> What you will do
From the entries below, please output exactly the lines starting at the one containing "Скидка 5% при оплате онлайн (770, 939)" and ending at the one containing "Правовая информация (1074, 1728)", both included.

::: Extracted records :::

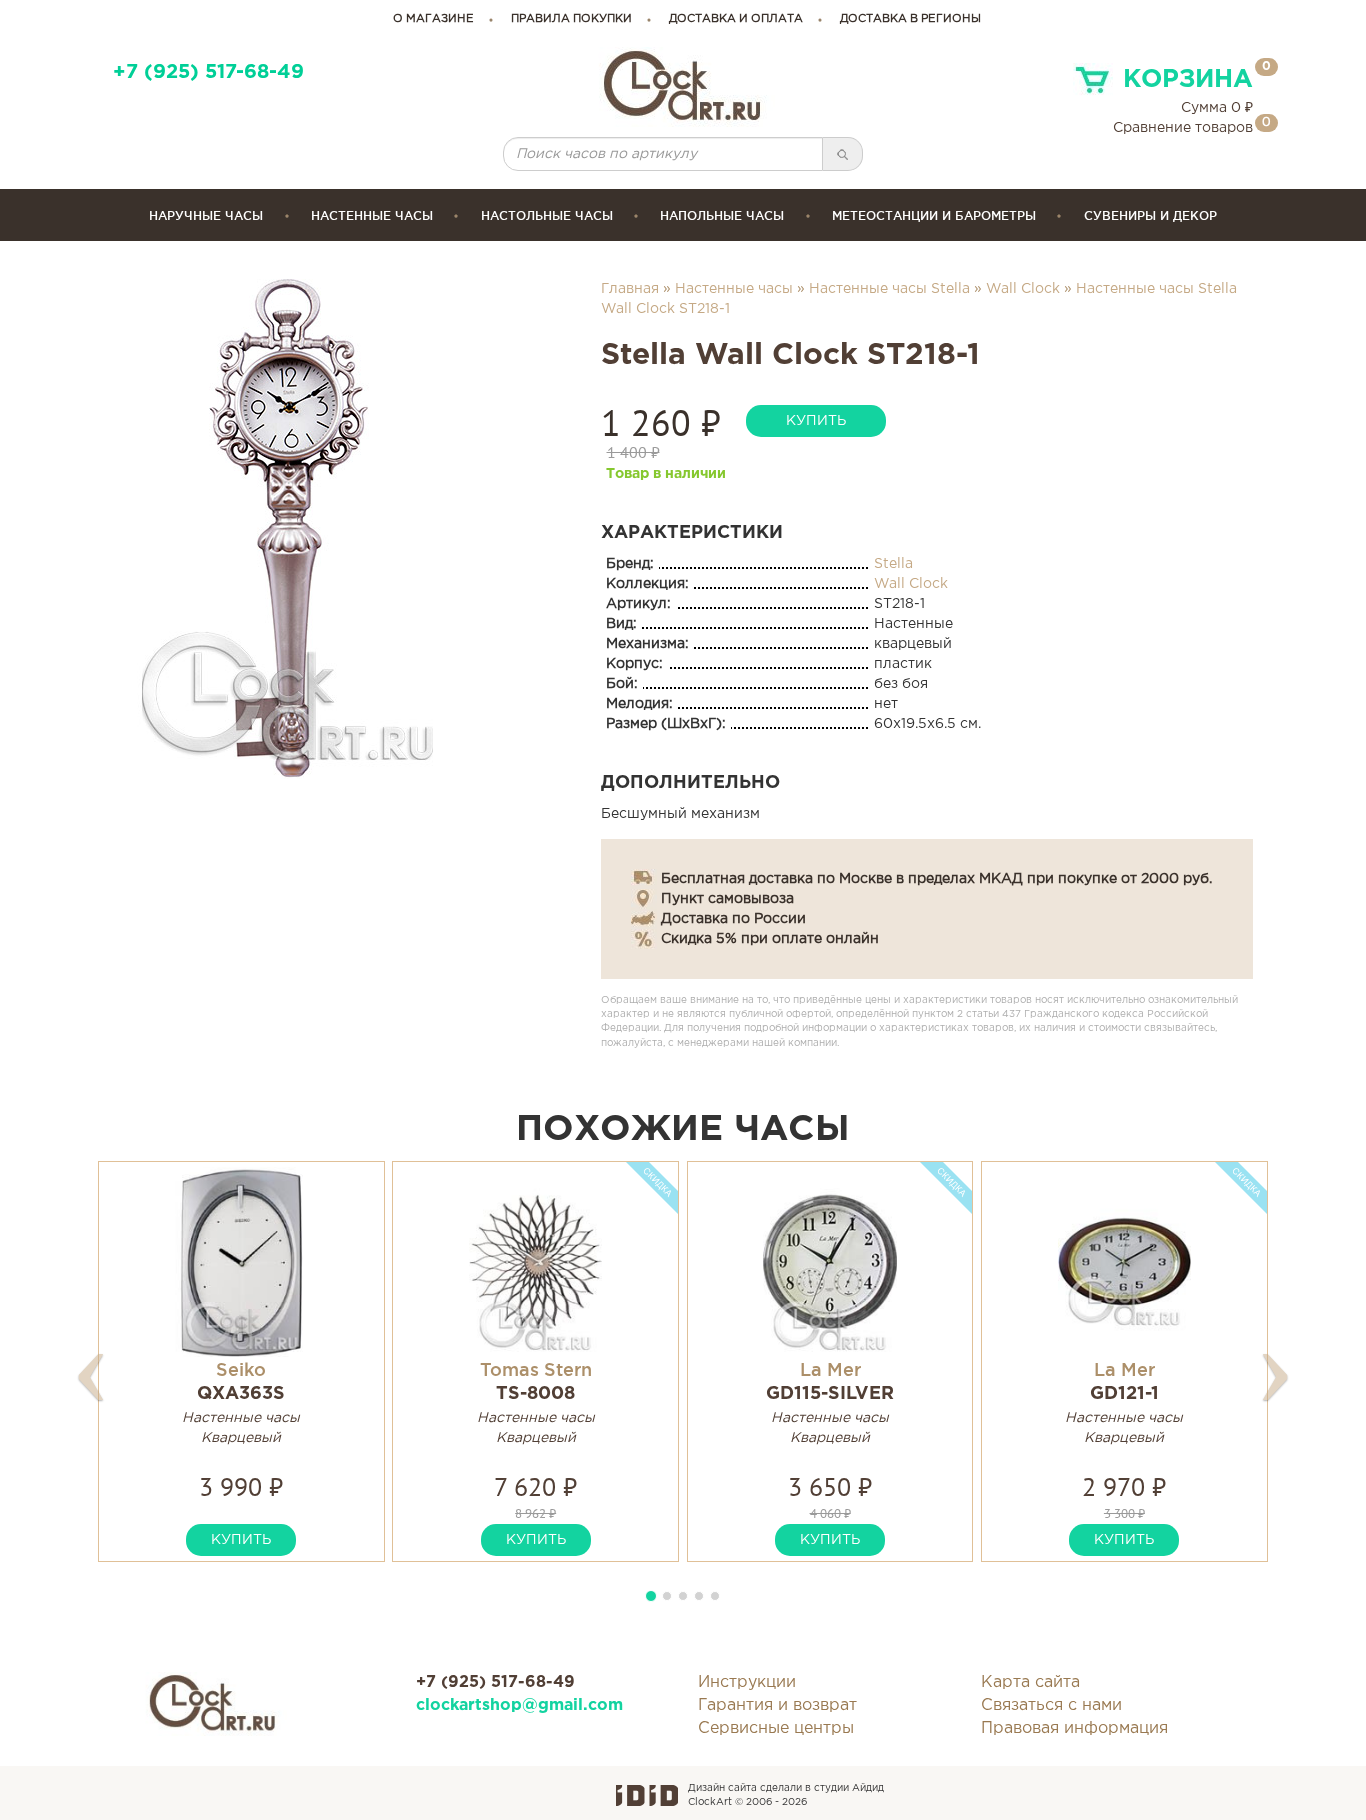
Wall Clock (1023, 289)
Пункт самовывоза (727, 899)
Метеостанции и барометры (934, 215)
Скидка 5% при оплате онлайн (770, 939)
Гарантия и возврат (777, 1705)
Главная (630, 289)
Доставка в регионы (910, 19)
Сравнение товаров (1183, 128)
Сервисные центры (776, 1728)
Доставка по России (733, 919)
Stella (893, 564)
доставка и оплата (736, 19)
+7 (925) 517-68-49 (208, 72)
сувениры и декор (1150, 215)
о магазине (433, 19)
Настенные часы (372, 215)
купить (816, 421)
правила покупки (571, 19)
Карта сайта (1030, 1682)
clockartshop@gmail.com (519, 1705)
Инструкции (747, 1682)
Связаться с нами (1051, 1705)
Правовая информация (1074, 1728)
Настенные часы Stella (889, 289)
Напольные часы (722, 215)
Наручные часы (206, 215)
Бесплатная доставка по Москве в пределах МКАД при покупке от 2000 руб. (936, 879)
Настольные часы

:::

> Response
Скидка 5% при оплате онлайн (770, 939)
Гарантия и возврат (777, 1705)
Главная (630, 289)
Доставка в регионы (910, 19)
Сравнение товаров (1183, 128)
Сервисные центры (776, 1728)
Доставка по России (733, 919)
Stella (893, 564)
доставка и оплата (736, 19)
+7 (925) 517-68-49 (208, 72)
сувениры и декор (1150, 215)
о магазине (433, 19)
Настенные часы (372, 215)
купить (816, 421)
правила покупки (571, 19)
Карта сайта (1030, 1682)
clockartshop@gmail.com (519, 1705)
Инструкции (747, 1682)
Связаться с нами (1051, 1705)
Правовая информация (1074, 1728)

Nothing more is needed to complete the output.